Soy, the Good, the Bad and the Ugly!
February 2011 Dr. Mom's Natural Solutions Ezine
When I think of Soy I think of the the humble legume ( a beautiful plant by the way) I was assigned to do research on in my Agronomy days. I just always thought of it as animal fodder (feed). Eating the seeds never entered my mind. I was vaguely aware of soy products at the time, but didn't take them seriously. I must admit I did not appreciate the many uses for Soy.
This misunderstood legume has a very interesting history so I thought I would share some information to help you make good decisions for your health regarding the many types of Soy products available today.
The use of Soybeans in the United States was mostly as a forage crop or green manure. It is grown in rotation with corn and other grasses which deplete soil nutrients. Soybeans and other legumes help to rebuild the soils nitrogen reserves. Around the time of WWII Soybean production made a shift from forage usage to seed production for soybean oil and meal. The meal which is high in protein was left over from the oil extraction process. Soybean oil can be found in salad dressing, margarine, cooking oil and shortening. It is also used in industrial paint, varnish, caulking compounds, linoleum, printing inks, lubricants and even fuel.
The Good News about Soy is that it has been grown for centuries in Asian cultures and used for human consumption. These cultures came to understand the secrets of the soybean and mastered a special fermentation process making it more digestible and deactivating its potentially harmful substances. Soy is consumed mostly in the form of the fermented versions of natto, tempeh, miso, fermented tofu and soy sauce. It is rarely a main dish and mainly consumed in condiment quantity.
Soy in its fermented form has gained fame in studies showing that it aids in preventing and reducing a variety of diseases including certain forms of heart disease and cancer. Fermented soy is essentially a probiotic akin to many other fermented foods traditionally used in native cultures. In this form it supplies nutrients from beneficial organisms and can aid digestion. The isoflavones which are weak estrogens and can help balance hormones and prevent cancer are enhanced and increased as a result of the fermentation process. It is important to note that we are talking about a traditional fermentation process using cultures, salt and enzymes, NOT artificial chemical processing.

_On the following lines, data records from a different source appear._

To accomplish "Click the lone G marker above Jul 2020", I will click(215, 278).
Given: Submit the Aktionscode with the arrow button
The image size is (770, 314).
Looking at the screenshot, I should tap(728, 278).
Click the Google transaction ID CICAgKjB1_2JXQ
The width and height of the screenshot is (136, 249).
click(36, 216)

Soy lecithin has long been valued as a fat emulsifier in the human body. Lecithin can aid in improving circulation, reducing cholesterol and protecting/rebuilding the myelin sheath of nerves in the brain and body.
Good News Soy: Natto, Miso, Tempeh, Fermented or Cultured forms of Tofu and Soy Sauce. Lecithin.
The Bad News about Soy is that manufacturers jumped on the band wagon of research tauting the benefits of soy and assumed it was all forms of soy and that the more you consumed the better.
Soybeans naturally contain phytic acid which binds with certain nutrients and inhibits their absorbtion. Some researchers believe there are four main potential dangers associated with eating unfermented Soy or too much of any type of Soy.
Soy foods can interfere with protein digestion, disrupt the functioning of the thyroid gland, upset hormone balance and deplete minerals in the body.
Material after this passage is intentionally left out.